Task statement ->
Please reproduce the entries that follow, keeping each word intact.

Stored records
========================================

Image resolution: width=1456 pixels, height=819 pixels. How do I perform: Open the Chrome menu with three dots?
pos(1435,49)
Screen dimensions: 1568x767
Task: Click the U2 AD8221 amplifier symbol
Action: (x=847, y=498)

========================================

Result below ->
Image resolution: width=1456 pixels, height=819 pixels. How do I perform: Open the Chrome menu with three dots?
pos(1435,49)
Screen dimensions: 1568x767
Task: Click the U2 AD8221 amplifier symbol
Action: (x=847, y=498)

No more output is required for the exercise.